Page 1 of 1

SQL query extraction from oracle stage

Posted: Mon Mar 11, 2013 8:55 am
by davidpsalms77
Hi Team,

I had encountred some problem in datastage oracle stage.

I have query as below

Select * from table A
where id in (select id from table a)
and
id in (select id from table b).

I used the above query to extract the data from oracle database,while runing the query using toad ,i am getting some 129000 rows,But when i run the same thing using datastage some time i am getting 129000 but some time i am getting 116000 or so. I analysied the issue and found that it may be beacuse of the array size which we defined in oracle stage.Please correct me if i am worng and let me know if you have any suggestion to trace the issue. I modified the query as below and run in toad and datastage i am getting the correct results.

Select * from table A
where id in (select id from table a where id in (select id from table b)).

I am using 7.5 Server Edition and my database is oracle and datastage server is UNIX.

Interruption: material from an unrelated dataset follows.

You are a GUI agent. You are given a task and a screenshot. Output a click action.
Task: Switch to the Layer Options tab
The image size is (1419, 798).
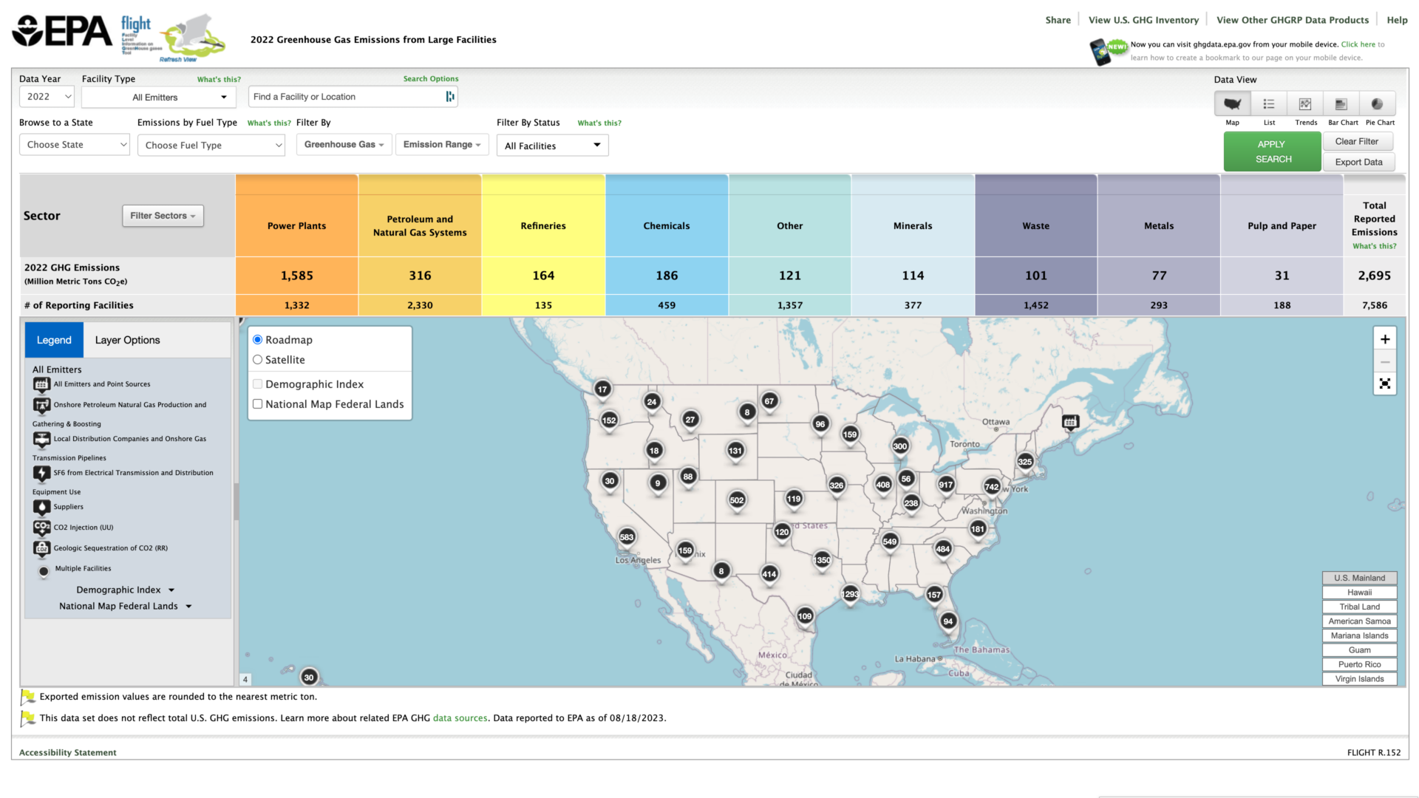126,340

Posted: Mon Mar 11, 2013 10:15 am
by prasannakumarkk
Can you please post the correct table names? I mean atleast different name and alias what u used

Posted: Mon Mar 11, 2013 11:52 pm
by davidpsalms77
select * from sample
where id in (select id from sample where unit='522')
and id in (select id from staging where unit='522')

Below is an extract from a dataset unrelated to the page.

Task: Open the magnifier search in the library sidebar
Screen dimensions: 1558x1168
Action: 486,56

for all the records unit is same.Please help me to find out why i am not getting the correct results running through datastage,but getting correct results while running in database. This is issue coming when there is huge amount of data.

Posted: Tue Mar 12, 2013 3:07 am
by prasannakumarkk
Since there is a IN clause in the query, the defined array size may impact this.

Just try this

select * from sample sa join staging st
on sa.id = st.id
where sa.unit='522'
and st.unit='522'

Posted: Tue Mar 12, 2013 8:29 am
by davidpsalms77
I did not get you what trying to say. i know the problem came with array size defined.

Defined array size may impact means,how it is impacting in the background.I need to show a proof that the problem came with data stage array size.Can you please explain me more clearly.

We kept the array size ass 3276 and memory fetch as 20000

Posted: Tue Mar 12, 2013 8:52 am
by prasannakumarkk
I cant clearly show you the picture.
One thing you can show as a proof is get the explain plan from toad. It will say Oracle is executing the sub query first and then executing the outer query. The inner query will be using Full Access i guess. Now from DS on each call records are fetched. So in that case if the results of inner query which will be in buffer if not available later it will give us different count.
To confirm this, check below methods
1) The records selected by using the IN clause will not be always same in different job run. Try different array size like 10k.
2) Rewrite the query as Join as i mentioned and get the explain plan, it will have nested loops and not Full Access. Or rewrite with exist clause and check the plan
Am telling this with the knowledge i have on DS and Oracle. Gurus please forgive me if you see this as blunder thoughts :(